How nice. Qaddafi, whom Reagan labeled the “Mad Dog of the Middle East,” is over the moon to meet “Leezza” his pet name for Rice. The Libyan has also called her “my darling black African woman.”
Clearly, the colonel ruling Libya has lost none of his flamboyance. And he also retains his taste for running a repressive dictatorial state. Rice, however, speaks of Libya as “a place that is changing.” Of course. She will raise the issue of human rights, but no one thinks she will make progress beyond the release of a dissident, if that. So what is she really doing there at this time?
The trip was announced only a few days ago. Most observers seem to think the timing is linked to last month’s signing of a compensation deal with Tripoli for the victims of Libyan and American bombings. Perhaps that is true, but Ms.

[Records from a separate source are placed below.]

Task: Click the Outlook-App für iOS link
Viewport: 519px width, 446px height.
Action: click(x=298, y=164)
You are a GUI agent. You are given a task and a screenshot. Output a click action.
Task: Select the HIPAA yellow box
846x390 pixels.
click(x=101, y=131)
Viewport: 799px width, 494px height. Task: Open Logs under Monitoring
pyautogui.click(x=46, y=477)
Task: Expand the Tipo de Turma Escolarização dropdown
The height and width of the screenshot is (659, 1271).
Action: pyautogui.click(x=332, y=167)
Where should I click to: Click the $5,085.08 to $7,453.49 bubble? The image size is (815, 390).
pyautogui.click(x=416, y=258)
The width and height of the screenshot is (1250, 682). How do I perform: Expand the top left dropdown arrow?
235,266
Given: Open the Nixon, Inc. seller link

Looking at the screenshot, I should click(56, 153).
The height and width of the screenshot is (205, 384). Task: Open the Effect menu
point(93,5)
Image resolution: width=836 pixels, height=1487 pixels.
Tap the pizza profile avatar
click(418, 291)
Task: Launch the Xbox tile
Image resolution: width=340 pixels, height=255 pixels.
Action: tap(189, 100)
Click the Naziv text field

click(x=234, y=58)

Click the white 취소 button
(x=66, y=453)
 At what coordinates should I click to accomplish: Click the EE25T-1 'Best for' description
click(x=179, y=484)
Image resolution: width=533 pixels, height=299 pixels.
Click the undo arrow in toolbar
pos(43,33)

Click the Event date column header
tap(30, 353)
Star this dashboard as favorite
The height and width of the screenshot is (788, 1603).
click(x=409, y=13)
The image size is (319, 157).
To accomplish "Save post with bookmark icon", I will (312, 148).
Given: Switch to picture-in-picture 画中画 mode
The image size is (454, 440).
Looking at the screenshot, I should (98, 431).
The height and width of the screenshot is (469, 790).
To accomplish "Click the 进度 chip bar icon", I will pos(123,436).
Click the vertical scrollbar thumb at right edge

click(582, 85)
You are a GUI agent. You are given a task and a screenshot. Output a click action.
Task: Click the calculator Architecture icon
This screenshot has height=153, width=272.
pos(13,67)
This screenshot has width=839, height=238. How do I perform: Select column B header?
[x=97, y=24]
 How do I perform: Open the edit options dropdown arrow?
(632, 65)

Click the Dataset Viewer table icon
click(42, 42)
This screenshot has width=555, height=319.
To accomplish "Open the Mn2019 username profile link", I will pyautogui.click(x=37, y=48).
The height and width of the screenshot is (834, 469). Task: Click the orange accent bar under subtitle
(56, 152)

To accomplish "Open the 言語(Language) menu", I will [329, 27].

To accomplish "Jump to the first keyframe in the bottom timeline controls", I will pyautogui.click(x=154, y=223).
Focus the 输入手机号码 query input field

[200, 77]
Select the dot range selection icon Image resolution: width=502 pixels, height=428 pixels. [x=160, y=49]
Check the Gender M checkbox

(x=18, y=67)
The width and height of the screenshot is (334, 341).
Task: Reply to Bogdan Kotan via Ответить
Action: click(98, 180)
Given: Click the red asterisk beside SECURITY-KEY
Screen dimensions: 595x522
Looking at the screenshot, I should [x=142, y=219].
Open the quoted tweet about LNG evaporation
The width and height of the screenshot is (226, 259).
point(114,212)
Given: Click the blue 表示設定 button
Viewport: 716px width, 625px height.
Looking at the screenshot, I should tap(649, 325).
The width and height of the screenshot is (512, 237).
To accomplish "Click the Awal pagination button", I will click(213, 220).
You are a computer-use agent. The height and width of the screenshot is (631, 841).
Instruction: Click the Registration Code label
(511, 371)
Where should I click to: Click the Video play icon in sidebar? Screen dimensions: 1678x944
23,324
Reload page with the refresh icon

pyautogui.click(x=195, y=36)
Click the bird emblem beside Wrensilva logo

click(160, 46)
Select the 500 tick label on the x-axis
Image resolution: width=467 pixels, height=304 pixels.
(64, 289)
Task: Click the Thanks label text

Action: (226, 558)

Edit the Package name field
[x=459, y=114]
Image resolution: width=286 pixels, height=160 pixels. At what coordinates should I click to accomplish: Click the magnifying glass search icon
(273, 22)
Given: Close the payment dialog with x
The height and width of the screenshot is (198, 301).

Rice’s schedulers must also have been thinking of someone else, someone who definitely will not be in the tent when America’s top diplomat meets the Libyan autocrat in the shifting sands of North Africa. That person would be an even weirder personality than Qaddafi: North Korea’s Kim Jong Il.
Chairman Kim, in the last few days, began the process of firing up his mothballed reactor in Yongbyon as his nuclear agreement with the United States fell apart. It seems he is upset because the State Department has refused to take his regime off its list of state sponsors of terrorism. The North Korean is, I think, Rice’s real audience when she notes, as she did today, the “historic decision that Libya made to give up its weapons of mass destruction and to renounce terrorism.” The State Department, by the way, has taken Qaddafi’s government off its terrorism-sponsors list, a point that will not be lost on Kim as he romps through his seven-story pleasure palace in Pyongyang with virginal girls from the North Korean countryside.
Kim could, of course, take a page out of Qaddafi’s notebook and reengage with the West. He has more reason to do so because his country is headed toward another devastating famine. Yet the North Korean is shrewder, tougher, and more resolute than his Libyan counterpart. That means Rice can break bread with Qaddafi, but she will need to get in touch with her hard side-she has a hard side, doesn’t she?-when she next turns her attention to North Asia, as she soon must.